On the home front, I had to schedule our annual gas safety inspection, and I was e-mailing our landlord to ask about tree-trimming in the back garden. We have a green light to go forward with that; now I've got to call a tree service and have them come and give us an estimate.
Dave, meanwhile, was getting a PET scan to help determine the cause of his hand tremors. He said the experience was pretty interesting; apparently it involves being injected with radioactive glucose (I think?) from a lead-covered syringe and then lying in a full-body scanner. I asked whether Olga and I could safely sleep next to him -- I remember when my cat got a radioactive iodine treatment they told me not to sleep with her for a few weeks, a request I ignored -- but Dave assured me it wasn't a problem. (Famous last words.)

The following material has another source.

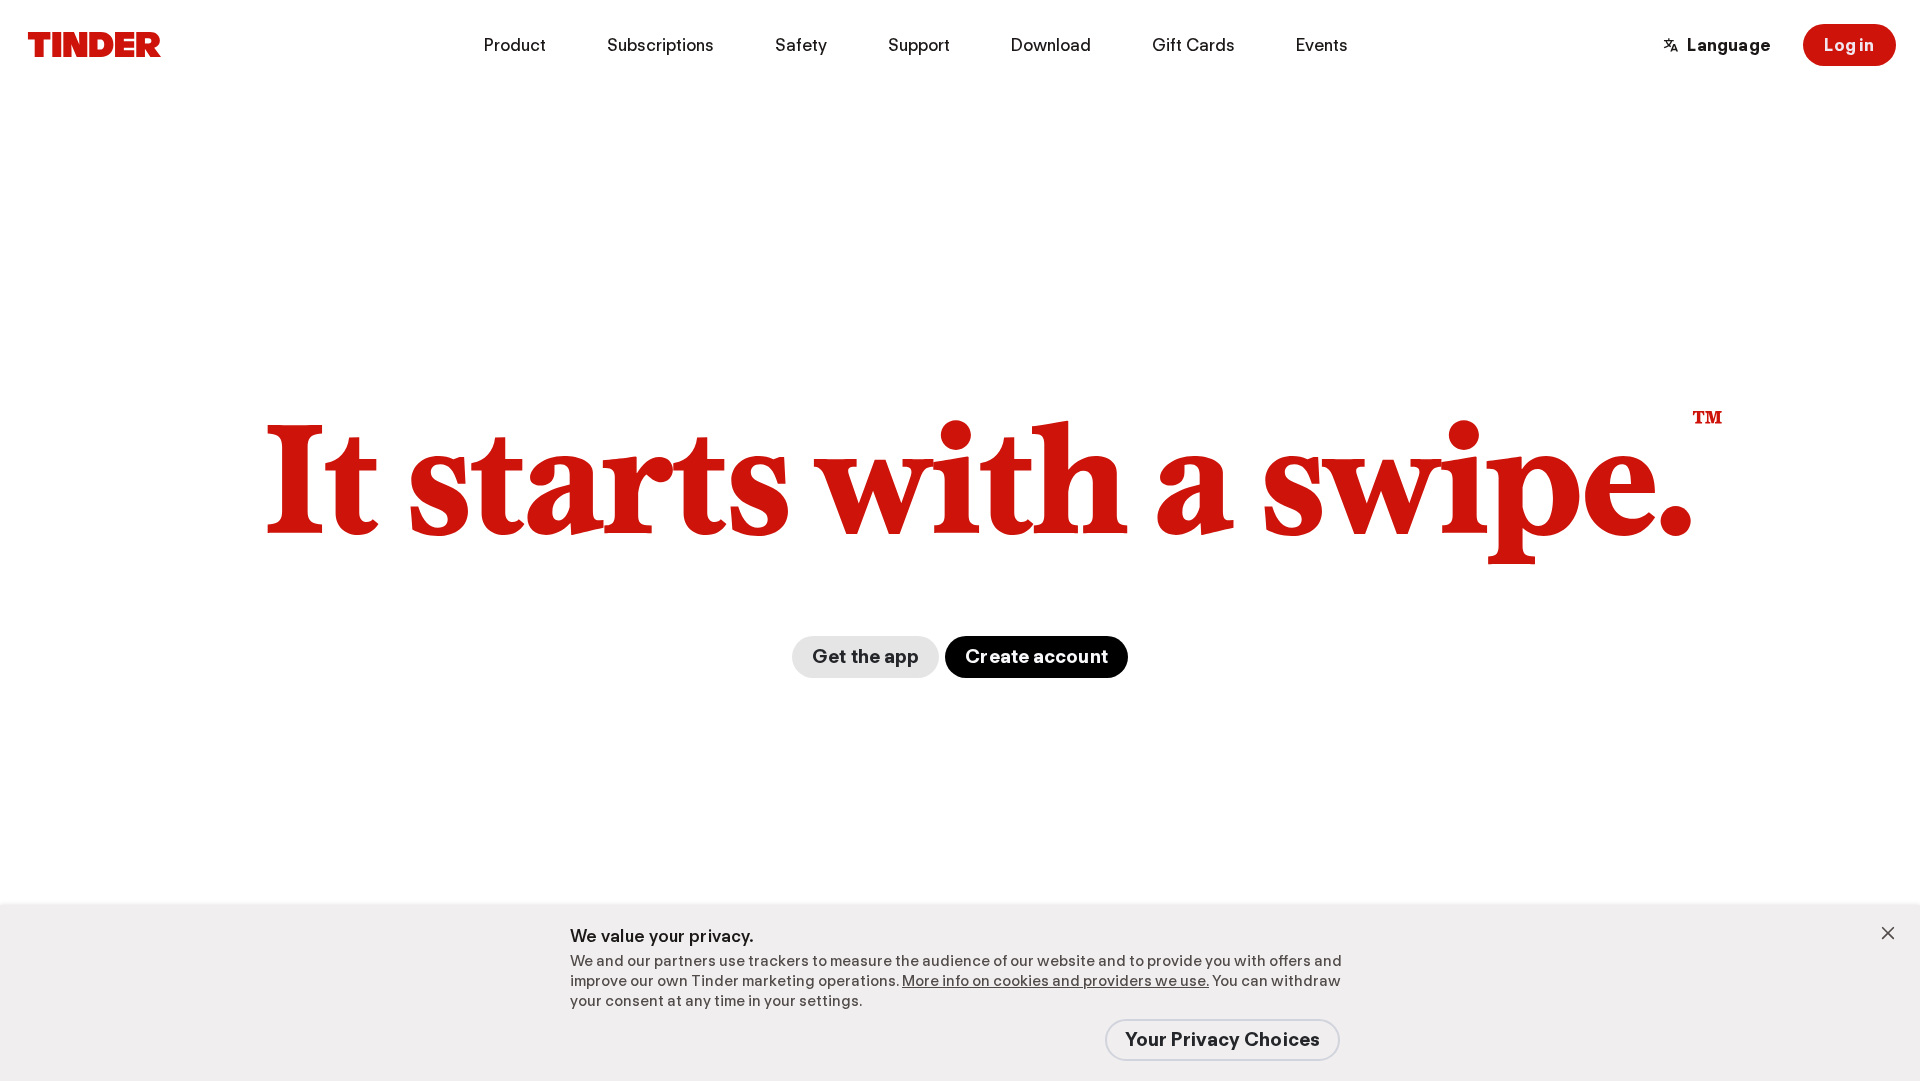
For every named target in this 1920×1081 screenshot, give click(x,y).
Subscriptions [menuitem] (660, 45)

So, yeah, a little bit of activity around here.
This is Olga's newest trick -- lying on top of plants in the flower bed. That's a phlox right under her back. I have no idea why she's started this but suddenly she thinks this spot is the best place in the world to be.

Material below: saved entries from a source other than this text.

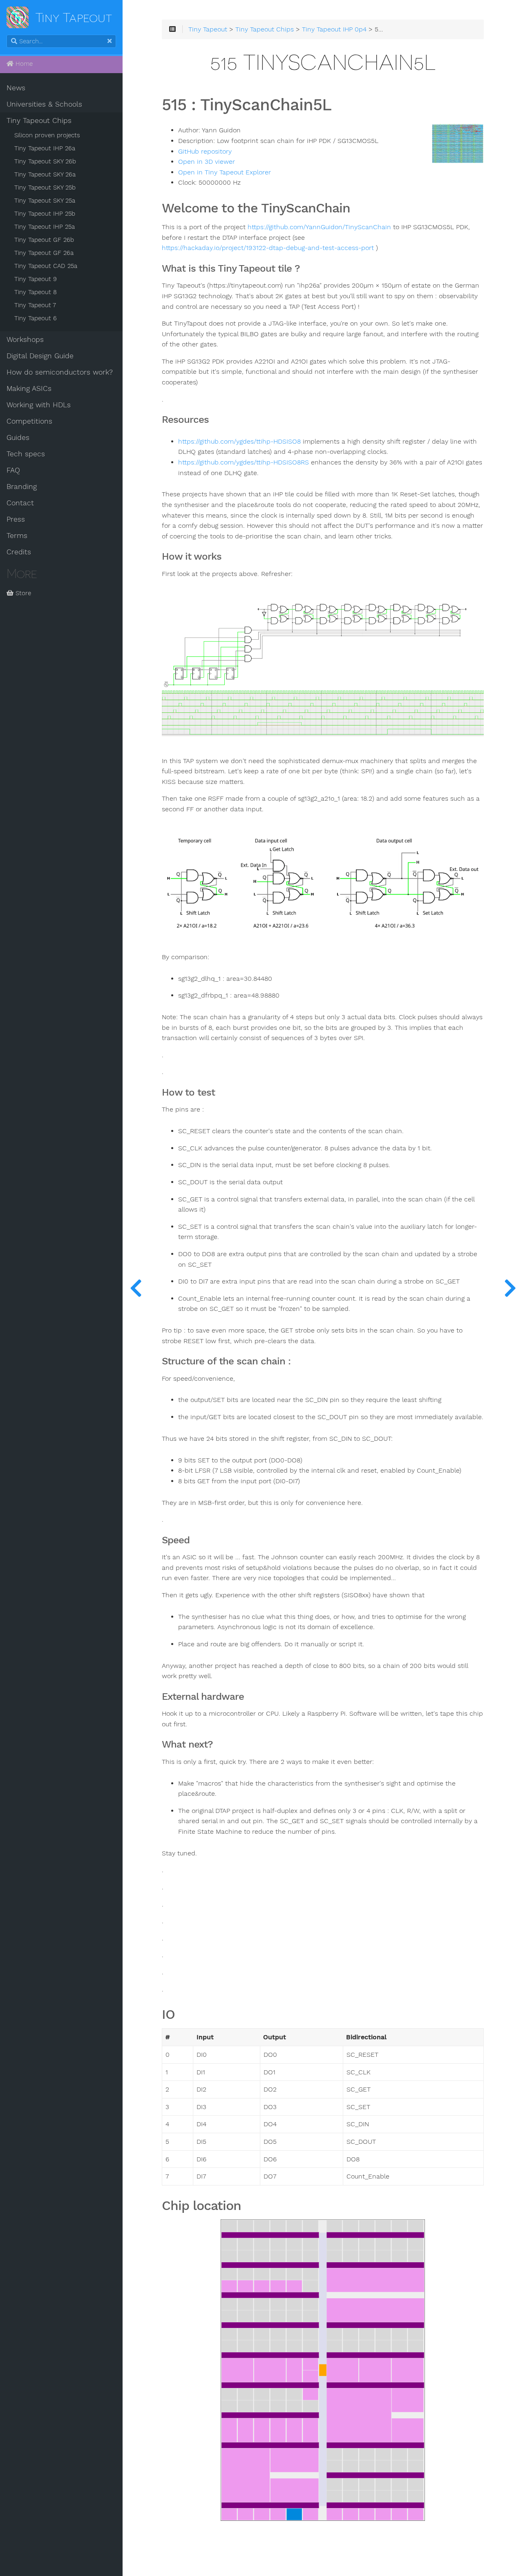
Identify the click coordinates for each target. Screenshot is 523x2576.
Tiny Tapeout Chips (39, 120)
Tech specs (26, 454)
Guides (18, 437)
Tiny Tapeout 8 (35, 292)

I will leave you with some quintessentially 21st-century food for thought. Do you know those Google ads that appear on web sites, and say things like "Click now to see this video before it's banned" with a slightly provocative picture, or "Do this secret thing to improve your hearing -- they hide this from you"? It's called "clickbait":
Here are four common examples: Doctors are stunned by mysterious weight-loss vegetable (often with a picture of some food that's not a vegetable, or in this case, run-of-the-mill lemonade); Beautiful twins, then and now, ALWAYS with girl twins who look like they've been created by CGI; Puppies that allegedly turn out not to be dogs; Dangerous animals with a photo of some unidentifiable thing that may or may not be an animal. There's also the man who saves the bear cubs and mama bear does an amazing thing, or the most dangerous bridges in the world, or five places people die taking selfies, blah blah blah.
Anyway, I never click these ads, but I'm intrigued by the way they're constructed to draw us in. Evidently everyone's looking for easy weight loss (nothing new there) and we're all seduced by peril. We want to see "forbidden" videos that might be racy and we believe that experts (the famous "they") hide valuable knowledge from us. Sex, beauty, risk -- the marketer's trifecta.
They're like miniature experiments in psychology. Still, don't click them. They'll just stack your computer with useless cookies, pop-up ads and malware. Does everyone else see these same ads, or am I alone in getting weight-loss vegetables and dogs-that-aren't?